In 414, as a result of the defeat in Sicily, the oligarchs
were able to seize power. They conduct the war for a few years,
but they prove incompetent. Athens suffered more losses, and
the oligarchs were widely suspected of colluding with Sparta
for an end to the war that would be detrimental to Athens. By
410, sentiment had again swung around in favor of the democrats.
Feelings ran so strongly that Athens welcomed back her prodigal
son.
The Later War Years
The last part of the war was a grim time for Athens. The oligarchs
proved themselves unable to bring the war to a conclusion, for
Sparta was now demanding virtual surrender. Eventually, the democratic
party again threw the oligarchs out of power and again tried
to prosecute the war vigorously.
They went so far as to forgive and recall Alcibiades. He gave
Athens four years of victories before he again fell from favor.

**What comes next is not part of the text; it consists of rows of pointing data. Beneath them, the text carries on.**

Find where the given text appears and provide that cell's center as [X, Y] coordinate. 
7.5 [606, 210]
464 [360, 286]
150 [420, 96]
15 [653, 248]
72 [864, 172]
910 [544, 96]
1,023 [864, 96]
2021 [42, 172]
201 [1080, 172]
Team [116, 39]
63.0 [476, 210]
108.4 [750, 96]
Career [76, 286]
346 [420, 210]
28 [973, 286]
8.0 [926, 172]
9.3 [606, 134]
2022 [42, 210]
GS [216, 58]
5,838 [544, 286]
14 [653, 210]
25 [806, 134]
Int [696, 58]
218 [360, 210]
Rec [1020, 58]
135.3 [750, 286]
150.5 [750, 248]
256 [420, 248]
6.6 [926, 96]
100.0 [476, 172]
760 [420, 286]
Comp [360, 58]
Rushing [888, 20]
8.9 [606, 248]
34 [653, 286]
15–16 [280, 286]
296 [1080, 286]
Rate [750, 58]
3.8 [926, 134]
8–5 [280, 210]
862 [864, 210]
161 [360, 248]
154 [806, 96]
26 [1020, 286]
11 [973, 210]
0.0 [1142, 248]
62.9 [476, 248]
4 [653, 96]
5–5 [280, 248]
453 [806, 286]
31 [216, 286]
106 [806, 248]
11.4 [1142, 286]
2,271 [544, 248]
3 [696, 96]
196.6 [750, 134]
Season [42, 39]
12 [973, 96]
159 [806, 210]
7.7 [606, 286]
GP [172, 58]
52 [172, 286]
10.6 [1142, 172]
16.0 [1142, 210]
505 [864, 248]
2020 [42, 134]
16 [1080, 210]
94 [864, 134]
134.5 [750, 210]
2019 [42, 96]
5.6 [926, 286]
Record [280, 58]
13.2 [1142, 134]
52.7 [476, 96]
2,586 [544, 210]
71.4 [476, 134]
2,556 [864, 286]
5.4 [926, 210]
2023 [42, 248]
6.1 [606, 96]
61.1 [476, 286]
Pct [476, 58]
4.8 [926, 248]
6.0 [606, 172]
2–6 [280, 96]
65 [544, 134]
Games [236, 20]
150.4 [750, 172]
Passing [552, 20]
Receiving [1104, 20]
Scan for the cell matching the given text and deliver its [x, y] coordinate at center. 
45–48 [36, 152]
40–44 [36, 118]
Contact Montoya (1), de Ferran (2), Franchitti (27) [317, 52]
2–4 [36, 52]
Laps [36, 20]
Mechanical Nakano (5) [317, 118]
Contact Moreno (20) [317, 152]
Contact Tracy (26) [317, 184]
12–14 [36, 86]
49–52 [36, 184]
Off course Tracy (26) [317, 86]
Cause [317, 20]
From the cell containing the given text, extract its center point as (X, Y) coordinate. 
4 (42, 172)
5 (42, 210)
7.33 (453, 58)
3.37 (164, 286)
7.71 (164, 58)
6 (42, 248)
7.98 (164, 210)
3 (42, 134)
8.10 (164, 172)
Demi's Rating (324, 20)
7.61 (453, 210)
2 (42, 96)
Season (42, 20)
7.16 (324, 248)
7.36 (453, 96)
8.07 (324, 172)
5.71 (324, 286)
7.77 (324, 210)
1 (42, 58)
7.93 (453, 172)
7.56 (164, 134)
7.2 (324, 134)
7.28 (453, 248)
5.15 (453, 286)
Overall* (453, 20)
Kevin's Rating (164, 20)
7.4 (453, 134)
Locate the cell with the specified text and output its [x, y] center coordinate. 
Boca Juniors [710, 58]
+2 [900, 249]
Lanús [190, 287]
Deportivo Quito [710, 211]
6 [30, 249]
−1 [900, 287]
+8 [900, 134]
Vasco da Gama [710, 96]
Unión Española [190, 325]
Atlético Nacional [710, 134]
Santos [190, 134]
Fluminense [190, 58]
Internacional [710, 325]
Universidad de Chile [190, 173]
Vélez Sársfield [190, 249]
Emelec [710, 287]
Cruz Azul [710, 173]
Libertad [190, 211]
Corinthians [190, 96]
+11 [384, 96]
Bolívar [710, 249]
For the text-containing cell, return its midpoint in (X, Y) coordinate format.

The victories brought no permanent results, though, and served
merely to prolong the end.
Final Defeat
The end came finally in 405, at the Aegospotami River. The
Athenian fleet was operating in the northern Aegean, with a combined
Corinthian and Spartan navy (now financed by Persian gold) in
pursuit. The Athenians put in at the Aegospotami River to gather
fresh water and supplies.
Such an expedition is always tricky. The crews have to put
to shore, leaving the fleet under-manned. It was imperative at
such a time to know the location of the enemy and to keep a sharp
eye for ships. This was not done.
The Athenians were surprised by the Corinthians and Spartans,
and the fleet was almost completely destroyed. Athens lost the
better part of her 180 ships, while the 200 Spartan ships survived
the battle in good shape.
The Athenian treasury was empty. There could be no heroic
recovery as there had been after the disaster in Sicily. And,
without the fleet, the strategy of Pericles failed at last.

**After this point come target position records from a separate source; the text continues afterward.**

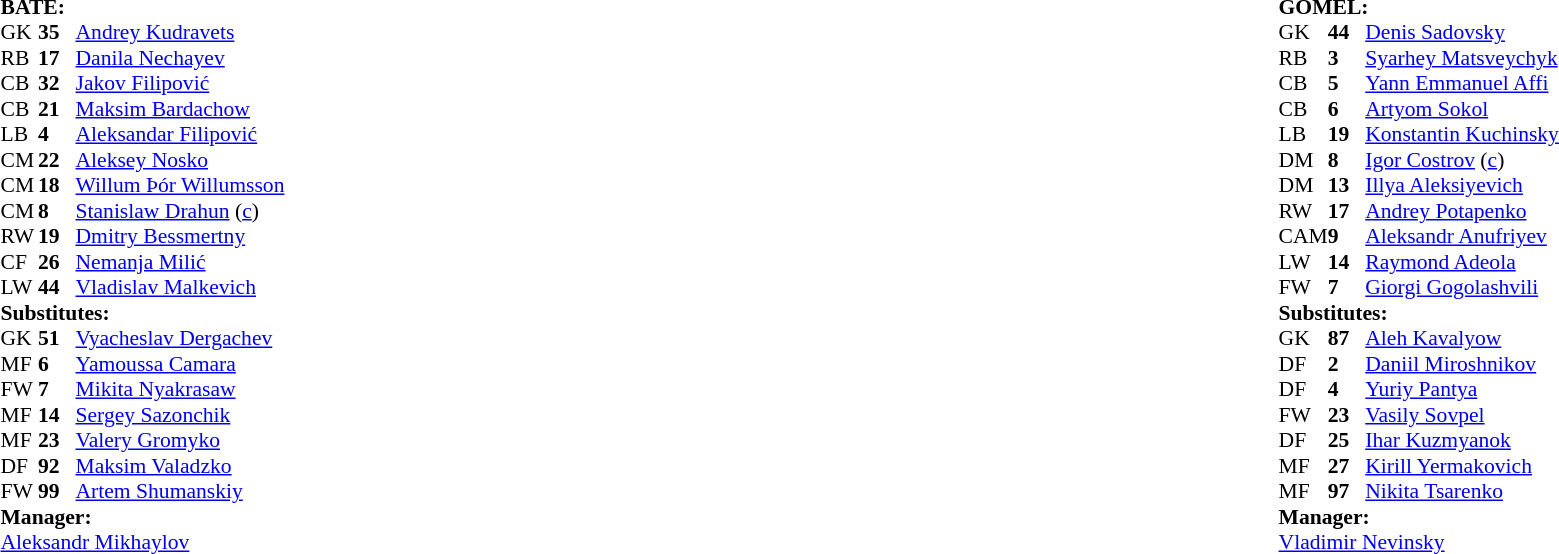
Maksim Bardachow (180, 109)
Nikita Tsarenko (1462, 491)
92 (57, 466)
Kirill Yermakovich (1462, 466)
51 (57, 339)
Maksim Valadzko (180, 466)
Raymond Adeola (1462, 262)
Yamoussa Camara (180, 364)
Illya Aleksiyevich (1462, 185)
Vladislav Malkevich (180, 287)
Aleksey Nosko (180, 160)
Artyom Sokol (1462, 109)
Danila Nechayev (180, 58)
Valery Gromyko (180, 441)
22 (57, 160)
99 (57, 491)
Yann Emmanuel Affi (1462, 83)
Aleksandar Filipović (180, 135)
Konstantin Kuchinsky (1462, 135)
Stanislaw Drahun (c) (180, 211)
13 (1347, 185)
3 (1347, 58)
26 (57, 262)
Giorgi Gogolashvili (1462, 287)
Willum Þór Willumsson (180, 185)
Andrey Kudravets (180, 33)
CAM (1304, 237)
Aleksandr Anufriyev (1462, 237)
97 (1347, 491)
Vasily Sovpel (1462, 415)
CF (19, 262)
2 (1347, 364)
21 (57, 109)
Mikita Nyakrasaw (180, 389)
87 (1347, 339)
Yuriy Pantya (1462, 389)
Igor Costrov (c) (1462, 160)
18 (57, 185)
Syarhey Matsveychyk (1462, 58)
25 (1347, 441)
5 (1347, 83)
Dmitry Bessmertny (180, 237)
Denis Sadovsky (1462, 33)
Jakov Filipović (180, 83)
Daniil Miroshnikov (1462, 364)
27 (1347, 466)
9 (1347, 237)
35 (57, 33)
Vyacheslav Dergachev (180, 339)
32 (57, 83)
Andrey Potapenko (1462, 211)
Artem Shumanskiy (180, 491)
Ihar Kuzmyanok (1462, 441)
Aleh Kavalyow (1462, 339)
Sergey Sazonchik (180, 415)
Nemanja Milić (180, 262)
Provide the (x, y) coordinate of the cell's center where the given text is located.  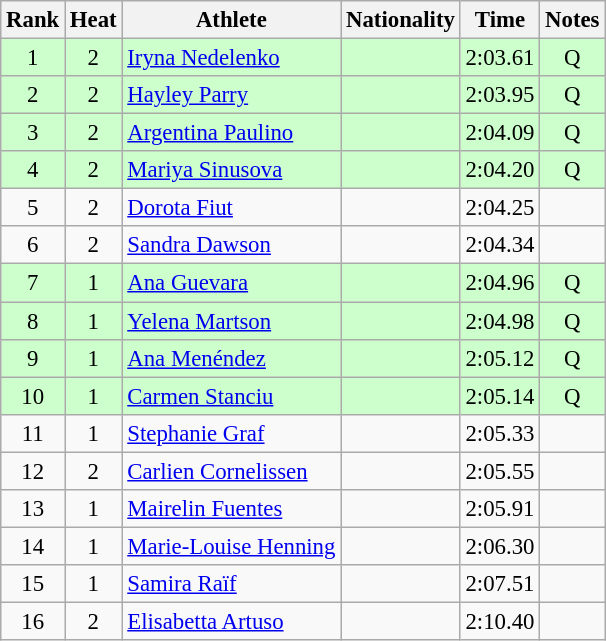
2:05.12 (500, 358)
Notes (572, 20)
Ana Guevara (232, 283)
Time (500, 20)
2:04.25 (500, 208)
2:07.51 (500, 584)
Elisabetta Artuso (232, 621)
2:04.96 (500, 283)
Nationality (400, 20)
Hayley Parry (232, 95)
Carlien Cornelissen (232, 471)
13 (33, 509)
2:04.98 (500, 321)
10 (33, 396)
12 (33, 471)
2:03.61 (500, 58)
Argentina Paulino (232, 133)
Heat (94, 20)
Carmen Stanciu (232, 396)
Sandra Dawson (232, 245)
3 (33, 133)
Dorota Fiut (232, 208)
2:03.95 (500, 95)
11 (33, 433)
2:04.20 (500, 170)
Iryna Nedelenko (232, 58)
Marie-Louise Henning (232, 546)
16 (33, 621)
Yelena Martson (232, 321)
Stephanie Graf (232, 433)
Ana Menéndez (232, 358)
2:04.34 (500, 245)
2:05.14 (500, 396)
Rank (33, 20)
7 (33, 283)
8 (33, 321)
Mairelin Fuentes (232, 509)
2:05.91 (500, 509)
14 (33, 546)
Samira Raïf (232, 584)
2:05.55 (500, 471)
4 (33, 170)
9 (33, 358)
Athlete (232, 20)
2:05.33 (500, 433)
15 (33, 584)
Mariya Sinusova (232, 170)
6 (33, 245)
2:06.30 (500, 546)
2:10.40 (500, 621)
2:04.09 (500, 133)
5 (33, 208)
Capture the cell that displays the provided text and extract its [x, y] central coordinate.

A Spartan army invaded Attica in 404. After a short resistance,
Athens was forced to surrender.
The terms of the peace were harsh. Sparta demanded the destruction
of the walls around the Piraeus, as well as the Long Walls running
from Athens to the port. The citizens of Athens themselves were
forced to pull down their own handiwork.
The Athenian war fleet was reduced to twelve ships--barely
enough to protect her shipping. Athens was also forced to become
a junior ally of Sparta, and so lost the right to form her own
foreign policy.
Sparta of course blamed much of the behavior of Athens on
her form of government. The exiled aristocrats were restored
to power, and the entire government was placed in the hands of
a committe of thirty. These instituted reprisals against their
enemies so bloody (about 1,500 political murders in the space
of eight months) that they earned for themselves the name of
the Thirty Tyrants. They in fact behaved so outrageously that
a milder demoracy was restored in 403, but Athens was still subject
to Sparta.
Results of the War
The war was a catastrophe for Athens. She lost her empire
so thoroughly that she never regained it. The city continued
to enjoy a level of wealth, and as a center of culture she still
counted among the leading towns of Hellas. But her political
influence was never again decisive.
Sparta won the war, but scarcely knew what to do with the
fruits of victory. Her attempts to lead the Greeks were heavy-handed
and soon called forth new champions of liberty. Chief among these
was Thebes. But Sparta did not become a great city, nor did it
build a new empire.
Did the war harm the Greeks as a whole? That's one I will
not answer here, but rather will suggest two contrary interpretations.
By the first, the war was detrimental because only Athens could
have united the Greeks and only a united Greece could have withstood,
first Alexander and, later, Rome. Athens' defeat was Greece's
defeat.
By the second argument, Sparta's victory was Greece's victory.
A united Greece was never a possibility. More to the point, it
was contrary to what the Greeks themselves wanted. Theirs was
the world of independent city-states, and Athens was a threat
to that world. Sparta's victory preserved Greek liberty--as the
Greeks themselves understood the word--for another 250 years.